──────── DATA TO USE ────────

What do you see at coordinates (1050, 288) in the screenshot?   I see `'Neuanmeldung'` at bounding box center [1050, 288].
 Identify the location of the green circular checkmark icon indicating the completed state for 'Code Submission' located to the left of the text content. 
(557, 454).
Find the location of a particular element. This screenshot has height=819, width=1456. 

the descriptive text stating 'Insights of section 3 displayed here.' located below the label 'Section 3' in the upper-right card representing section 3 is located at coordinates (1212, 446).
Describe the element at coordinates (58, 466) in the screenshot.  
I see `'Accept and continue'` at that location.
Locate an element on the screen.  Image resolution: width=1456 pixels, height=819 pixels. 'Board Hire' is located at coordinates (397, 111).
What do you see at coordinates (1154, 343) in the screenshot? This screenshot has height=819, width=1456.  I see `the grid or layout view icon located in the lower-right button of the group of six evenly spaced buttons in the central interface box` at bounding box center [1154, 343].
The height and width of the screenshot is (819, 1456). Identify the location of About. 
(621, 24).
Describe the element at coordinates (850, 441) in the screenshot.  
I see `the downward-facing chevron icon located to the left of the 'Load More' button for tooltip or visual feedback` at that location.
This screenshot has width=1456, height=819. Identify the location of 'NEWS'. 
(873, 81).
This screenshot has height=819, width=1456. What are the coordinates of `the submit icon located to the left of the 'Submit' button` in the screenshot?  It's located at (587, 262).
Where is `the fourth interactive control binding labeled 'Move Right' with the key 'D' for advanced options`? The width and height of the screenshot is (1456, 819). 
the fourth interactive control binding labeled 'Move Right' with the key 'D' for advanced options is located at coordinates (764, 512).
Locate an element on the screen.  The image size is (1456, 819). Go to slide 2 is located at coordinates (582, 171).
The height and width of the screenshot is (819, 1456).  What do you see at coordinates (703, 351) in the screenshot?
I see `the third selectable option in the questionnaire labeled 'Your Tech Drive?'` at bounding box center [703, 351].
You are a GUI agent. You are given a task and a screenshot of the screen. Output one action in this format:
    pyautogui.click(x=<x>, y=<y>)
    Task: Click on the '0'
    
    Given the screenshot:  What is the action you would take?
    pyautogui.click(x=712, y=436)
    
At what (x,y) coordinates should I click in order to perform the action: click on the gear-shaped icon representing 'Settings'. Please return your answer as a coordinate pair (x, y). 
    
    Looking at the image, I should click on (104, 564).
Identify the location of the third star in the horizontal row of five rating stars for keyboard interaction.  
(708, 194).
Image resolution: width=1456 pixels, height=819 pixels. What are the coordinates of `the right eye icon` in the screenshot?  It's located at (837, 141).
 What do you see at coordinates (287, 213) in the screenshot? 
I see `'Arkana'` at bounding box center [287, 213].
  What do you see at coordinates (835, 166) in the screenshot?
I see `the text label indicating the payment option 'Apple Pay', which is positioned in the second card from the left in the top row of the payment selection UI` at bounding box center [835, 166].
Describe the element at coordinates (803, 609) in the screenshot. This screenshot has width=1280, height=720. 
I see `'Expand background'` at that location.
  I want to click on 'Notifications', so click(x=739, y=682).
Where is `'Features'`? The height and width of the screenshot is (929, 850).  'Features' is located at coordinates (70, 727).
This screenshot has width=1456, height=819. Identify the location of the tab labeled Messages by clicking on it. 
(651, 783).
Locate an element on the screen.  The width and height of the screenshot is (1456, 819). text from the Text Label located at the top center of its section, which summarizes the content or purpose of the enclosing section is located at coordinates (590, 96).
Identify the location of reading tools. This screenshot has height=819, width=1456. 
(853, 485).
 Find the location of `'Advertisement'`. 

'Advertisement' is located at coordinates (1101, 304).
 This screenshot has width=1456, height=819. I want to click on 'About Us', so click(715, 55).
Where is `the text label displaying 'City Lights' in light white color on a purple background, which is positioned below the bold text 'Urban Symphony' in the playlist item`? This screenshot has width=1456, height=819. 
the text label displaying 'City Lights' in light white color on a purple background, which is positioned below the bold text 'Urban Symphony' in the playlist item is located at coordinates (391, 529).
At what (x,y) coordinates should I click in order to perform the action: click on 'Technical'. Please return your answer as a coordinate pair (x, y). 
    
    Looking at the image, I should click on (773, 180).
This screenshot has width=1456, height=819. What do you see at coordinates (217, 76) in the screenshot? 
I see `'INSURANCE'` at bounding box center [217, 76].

────────

Output all of the records above verbatim, line for line, with no changes.

What do you see at coordinates (1050, 288) in the screenshot?   I see `'Neuanmeldung'` at bounding box center [1050, 288].
 Identify the location of the green circular checkmark icon indicating the completed state for 'Code Submission' located to the left of the text content. 
(557, 454).
Find the location of a particular element. This screenshot has height=819, width=1456. 

the descriptive text stating 'Insights of section 3 displayed here.' located below the label 'Section 3' in the upper-right card representing section 3 is located at coordinates (1212, 446).
Describe the element at coordinates (58, 466) in the screenshot.  
I see `'Accept and continue'` at that location.
Locate an element on the screen.  Image resolution: width=1456 pixels, height=819 pixels. 'Board Hire' is located at coordinates (397, 111).
What do you see at coordinates (1154, 343) in the screenshot? This screenshot has height=819, width=1456.  I see `the grid or layout view icon located in the lower-right button of the group of six evenly spaced buttons in the central interface box` at bounding box center [1154, 343].
The height and width of the screenshot is (819, 1456). Identify the location of About. 
(621, 24).
Describe the element at coordinates (850, 441) in the screenshot.  
I see `the downward-facing chevron icon located to the left of the 'Load More' button for tooltip or visual feedback` at that location.
This screenshot has width=1456, height=819. Identify the location of 'NEWS'. 
(873, 81).
This screenshot has height=819, width=1456. What are the coordinates of `the submit icon located to the left of the 'Submit' button` in the screenshot?  It's located at (587, 262).
Where is `the fourth interactive control binding labeled 'Move Right' with the key 'D' for advanced options`? The width and height of the screenshot is (1456, 819). 
the fourth interactive control binding labeled 'Move Right' with the key 'D' for advanced options is located at coordinates (764, 512).
Locate an element on the screen.  The image size is (1456, 819). Go to slide 2 is located at coordinates (582, 171).
The height and width of the screenshot is (819, 1456).  What do you see at coordinates (703, 351) in the screenshot?
I see `the third selectable option in the questionnaire labeled 'Your Tech Drive?'` at bounding box center [703, 351].
You are a GUI agent. You are given a task and a screenshot of the screen. Output one action in this format:
    pyautogui.click(x=<x>, y=<y>)
    Task: Click on the '0'
    
    Given the screenshot:  What is the action you would take?
    pyautogui.click(x=712, y=436)
    
At what (x,y) coordinates should I click in order to perform the action: click on the gear-shaped icon representing 'Settings'. Please return your answer as a coordinate pair (x, y). 
    
    Looking at the image, I should click on (104, 564).
Identify the location of the third star in the horizontal row of five rating stars for keyboard interaction.  
(708, 194).
Image resolution: width=1456 pixels, height=819 pixels. What are the coordinates of `the right eye icon` in the screenshot?  It's located at (837, 141).
 What do you see at coordinates (287, 213) in the screenshot? 
I see `'Arkana'` at bounding box center [287, 213].
  What do you see at coordinates (835, 166) in the screenshot?
I see `the text label indicating the payment option 'Apple Pay', which is positioned in the second card from the left in the top row of the payment selection UI` at bounding box center [835, 166].
Describe the element at coordinates (803, 609) in the screenshot. This screenshot has width=1280, height=720. 
I see `'Expand background'` at that location.
  I want to click on 'Notifications', so click(x=739, y=682).
Where is `'Features'`? The height and width of the screenshot is (929, 850).  'Features' is located at coordinates (70, 727).
This screenshot has width=1456, height=819. Identify the location of the tab labeled Messages by clicking on it. 
(651, 783).
Locate an element on the screen.  The width and height of the screenshot is (1456, 819). text from the Text Label located at the top center of its section, which summarizes the content or purpose of the enclosing section is located at coordinates (590, 96).
Identify the location of reading tools. This screenshot has height=819, width=1456. 
(853, 485).
 Find the location of `'Advertisement'`. 

'Advertisement' is located at coordinates (1101, 304).
 This screenshot has width=1456, height=819. I want to click on 'About Us', so click(715, 55).
Where is `the text label displaying 'City Lights' in light white color on a purple background, which is positioned below the bold text 'Urban Symphony' in the playlist item`? This screenshot has width=1456, height=819. 
the text label displaying 'City Lights' in light white color on a purple background, which is positioned below the bold text 'Urban Symphony' in the playlist item is located at coordinates (391, 529).
At what (x,y) coordinates should I click in order to perform the action: click on 'Technical'. Please return your answer as a coordinate pair (x, y). 
    
    Looking at the image, I should click on (773, 180).
This screenshot has width=1456, height=819. What do you see at coordinates (217, 76) in the screenshot? 
I see `'INSURANCE'` at bounding box center [217, 76].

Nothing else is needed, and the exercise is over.